WORK INSTRUCTIONS -
Leave the pictures out, and repeat exactly each line from the one that holds "Khóa Fast Lock chống cướp xe (259, 196)" through the final line of the entries below.

EXERCISE DATA -

*** Block opens ***

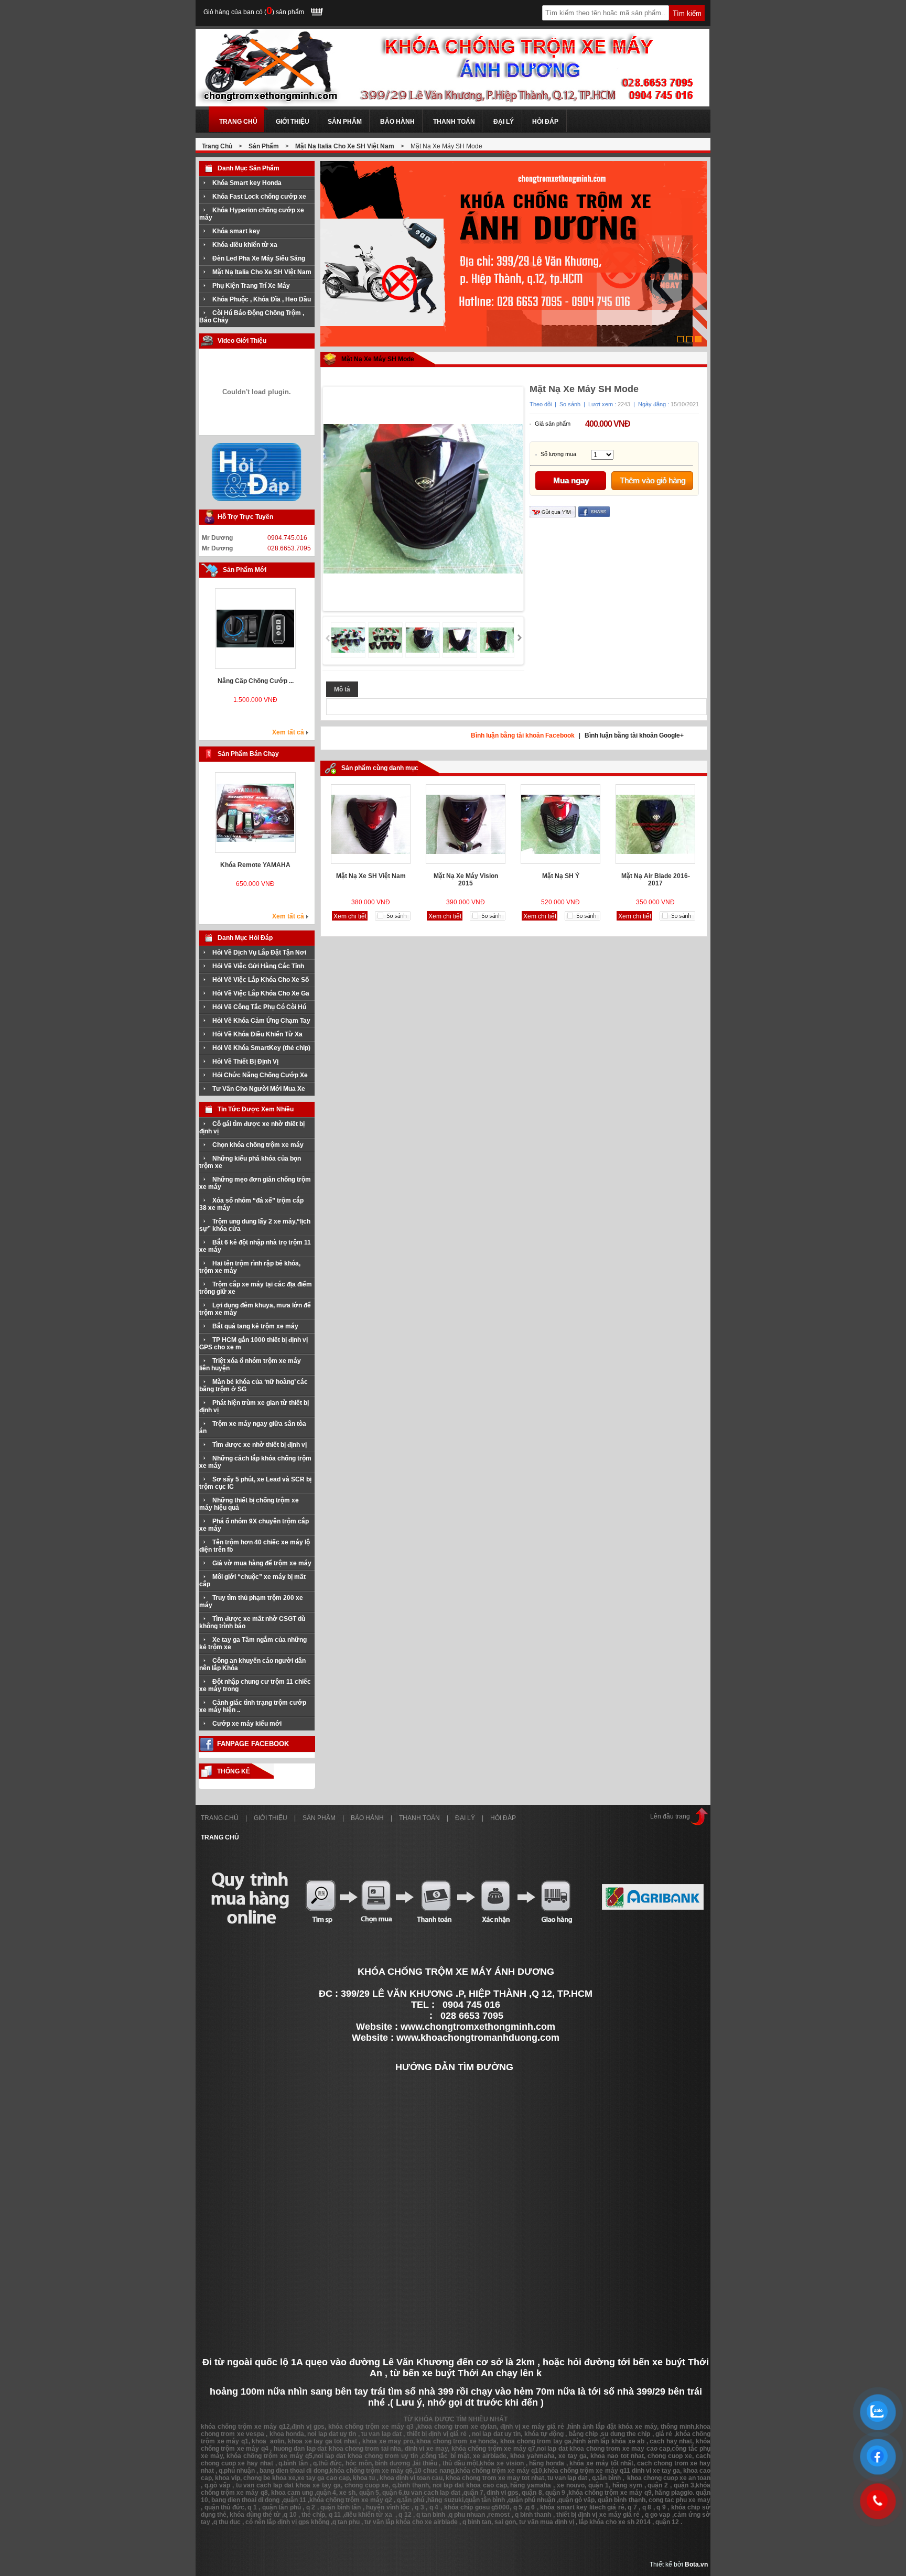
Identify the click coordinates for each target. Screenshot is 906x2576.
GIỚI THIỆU (270, 1818)
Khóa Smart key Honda (247, 183)
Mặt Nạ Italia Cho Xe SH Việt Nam (344, 146)
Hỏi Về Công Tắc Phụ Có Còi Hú (259, 1007)
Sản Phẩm (264, 146)
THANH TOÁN (419, 1818)
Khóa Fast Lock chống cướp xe (259, 196)
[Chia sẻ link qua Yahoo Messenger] (553, 515)
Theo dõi (541, 404)
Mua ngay (571, 480)
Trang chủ (220, 1837)
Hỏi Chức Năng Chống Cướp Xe (260, 1075)
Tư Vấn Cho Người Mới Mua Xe (258, 1088)
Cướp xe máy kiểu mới (247, 1723)
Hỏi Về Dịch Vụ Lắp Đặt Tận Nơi (259, 952)
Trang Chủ (217, 146)
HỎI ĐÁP (503, 1818)
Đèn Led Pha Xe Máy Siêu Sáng (258, 258)
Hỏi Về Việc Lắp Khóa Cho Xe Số (260, 979)
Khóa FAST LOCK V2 (255, 681)
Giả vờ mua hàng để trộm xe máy (261, 1563)
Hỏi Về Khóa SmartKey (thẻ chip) (261, 1048)
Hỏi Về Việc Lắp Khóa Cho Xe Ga (260, 993)
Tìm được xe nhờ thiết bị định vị (259, 1444)
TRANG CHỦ (220, 1818)
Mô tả (342, 689)
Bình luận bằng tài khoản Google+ (634, 735)
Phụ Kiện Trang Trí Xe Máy (251, 285)
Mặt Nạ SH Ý (560, 876)
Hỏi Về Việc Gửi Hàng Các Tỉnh (258, 966)
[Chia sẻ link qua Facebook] (594, 515)
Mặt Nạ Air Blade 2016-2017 (655, 879)
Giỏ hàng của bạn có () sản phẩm (253, 12)
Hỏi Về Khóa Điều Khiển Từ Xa (257, 1034)
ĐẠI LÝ (465, 1818)
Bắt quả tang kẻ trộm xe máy (255, 1326)
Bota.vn (696, 2564)
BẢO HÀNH (367, 1818)
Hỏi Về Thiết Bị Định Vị (245, 1061)
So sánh (569, 404)
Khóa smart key (236, 231)
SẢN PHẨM (319, 1818)
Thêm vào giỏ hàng (652, 480)
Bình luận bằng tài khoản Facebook (523, 735)
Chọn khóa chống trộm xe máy (258, 1145)
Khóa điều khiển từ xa (244, 244)
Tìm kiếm (687, 13)
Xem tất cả (288, 732)
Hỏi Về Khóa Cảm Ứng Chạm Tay (261, 1020)
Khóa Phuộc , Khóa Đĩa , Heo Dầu (261, 299)
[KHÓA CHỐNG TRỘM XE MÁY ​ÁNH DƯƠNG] (452, 104)
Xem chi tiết (255, 708)
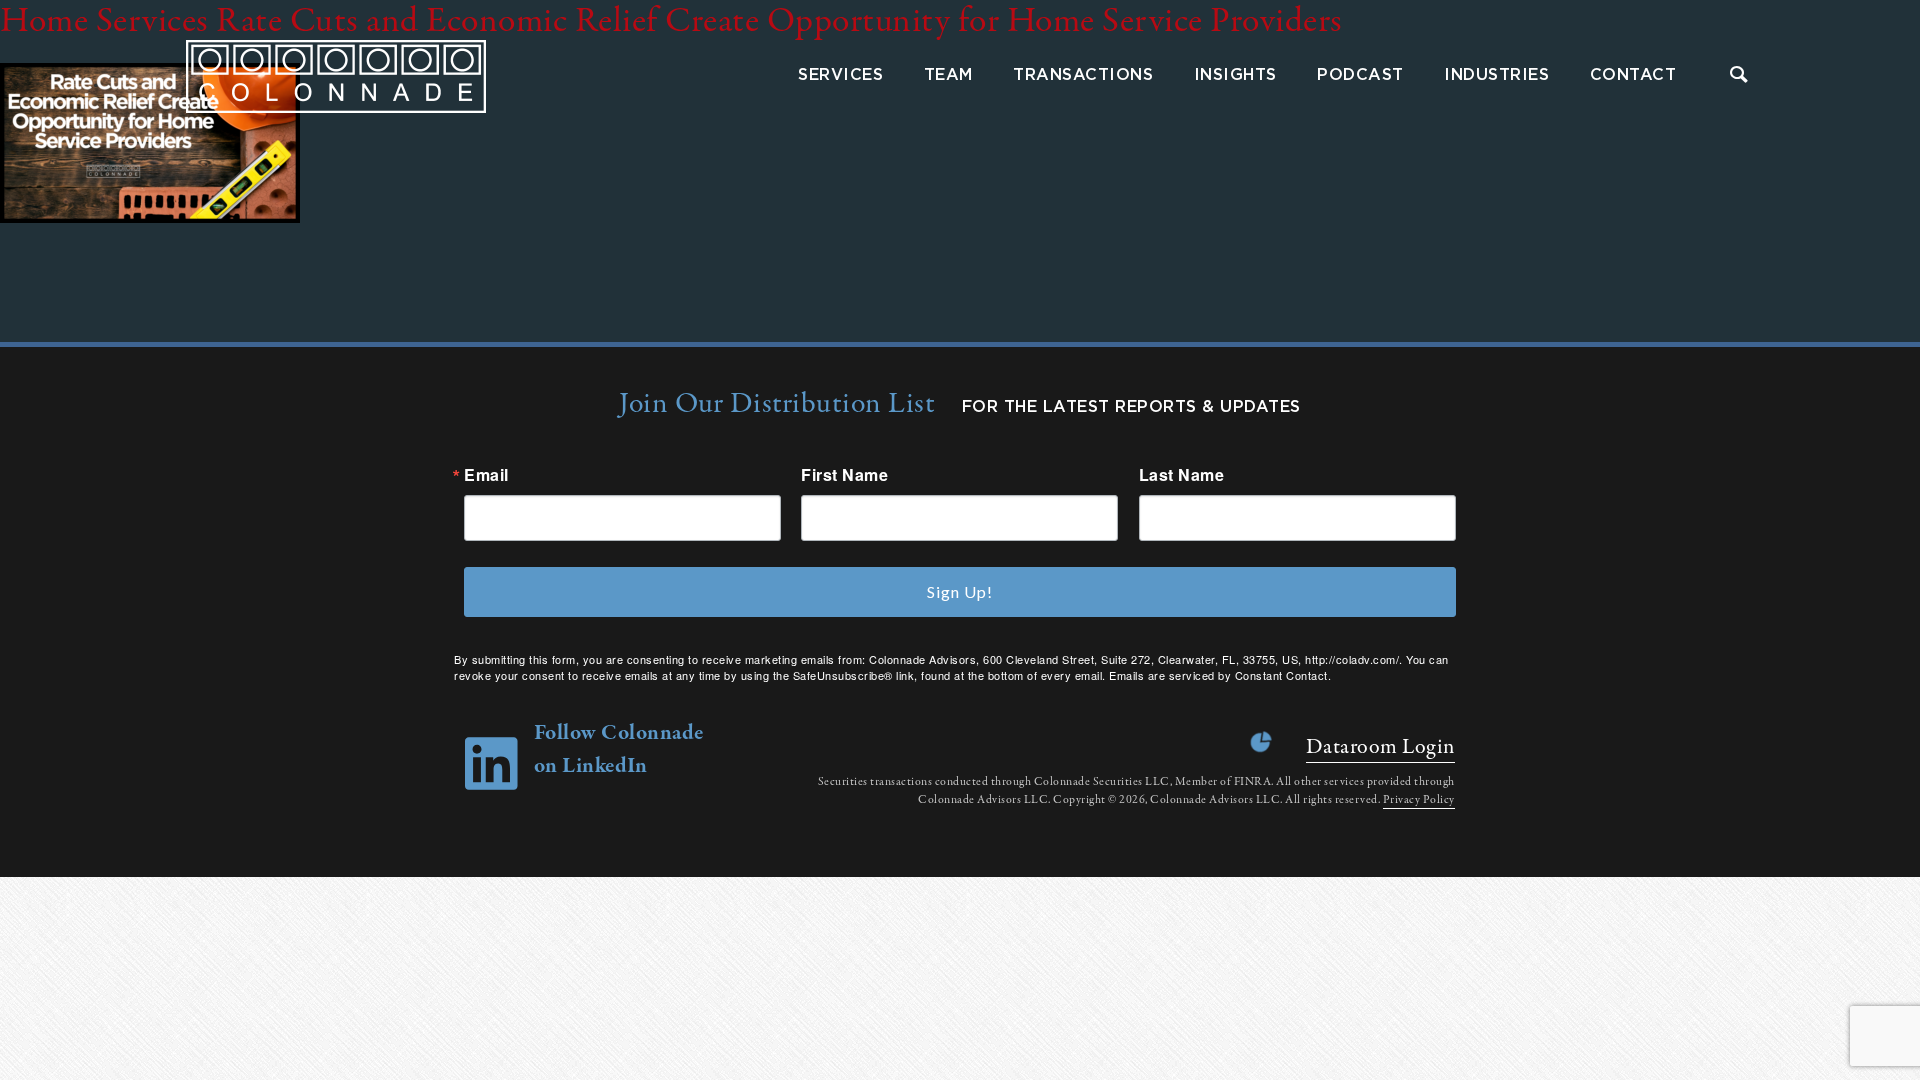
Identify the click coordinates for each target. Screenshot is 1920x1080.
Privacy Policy (1419, 800)
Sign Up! (960, 591)
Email (486, 475)
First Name (844, 475)
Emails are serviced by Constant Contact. (1220, 675)
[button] (1739, 76)
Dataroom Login (1380, 747)
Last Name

*** Block closes ***

TASK ANSWER -
Khóa Fast Lock chống cướp xe (259, 196)
[Chia sẻ link qua Yahoo Messenger] (553, 515)
Theo dõi (541, 404)
Mua ngay (571, 480)
Trang chủ (220, 1837)
Hỏi Chức Năng Chống Cướp Xe (260, 1075)
Tư Vấn Cho Người Mới Mua Xe (258, 1088)
Cướp xe máy kiểu mới (247, 1723)
Hỏi Về Dịch Vụ Lắp Đặt Tận Nơi (259, 952)
Trang Chủ (217, 146)
HỎI ĐÁP (503, 1818)
Đèn Led Pha Xe Máy Siêu Sáng (258, 258)
Hỏi Về Việc Lắp Khóa Cho Xe Số (260, 979)
Khóa FAST LOCK V2 (255, 681)
Giả vờ mua hàng để trộm xe máy (261, 1563)
Hỏi Về Khóa SmartKey (thẻ chip) (261, 1048)
Hỏi Về Việc Lắp Khóa Cho Xe Ga (260, 993)
Tìm được xe nhờ thiết bị định vị (259, 1444)
TRANG CHỦ (220, 1818)
Mô tả (342, 689)
Bình luận bằng tài khoản Google+ (634, 735)
Phụ Kiện Trang Trí Xe Máy (251, 285)
Mặt Nạ SH Ý (560, 876)
Hỏi Về Việc Gửi Hàng Các Tỉnh (258, 966)
[Chia sẻ link qua Facebook] (594, 515)
Mặt Nạ Air Blade 2016-2017 (655, 879)
Giỏ hàng của bạn có () sản phẩm (253, 12)
Hỏi Về Khóa Điều Khiển Từ Xa (257, 1034)
ĐẠI LÝ (465, 1818)
Bắt quả tang kẻ trộm xe máy (255, 1326)
Bota.vn (696, 2564)
BẢO HÀNH (367, 1818)
Hỏi Về Thiết Bị Định Vị (245, 1061)
So sánh (569, 404)
Khóa smart key (236, 231)
SẢN PHẨM (319, 1818)
Thêm vào giỏ hàng (652, 480)
Bình luận bằng tài khoản Facebook (523, 735)
Chọn khóa chống trộm xe máy (258, 1145)
Khóa điều khiển từ xa (244, 244)
Tìm kiếm (687, 13)
Xem tất cả (288, 732)
Hỏi Về Khóa Cảm Ứng Chạm Tay (261, 1020)
Khóa Phuộc , Khóa Đĩa , Heo Dầu (261, 299)
[KHÓA CHỐNG TRỘM XE MÁY ​ÁNH DƯƠNG] (452, 104)
Xem chi tiết (255, 708)
Identify the click coordinates for each target. Screenshot is 1920x1080.
Privacy Policy (1419, 800)
Sign Up! (960, 591)
Email (486, 475)
First Name (844, 475)
Emails are serviced by Constant Contact. (1220, 675)
[button] (1739, 76)
Dataroom Login (1380, 747)
Last Name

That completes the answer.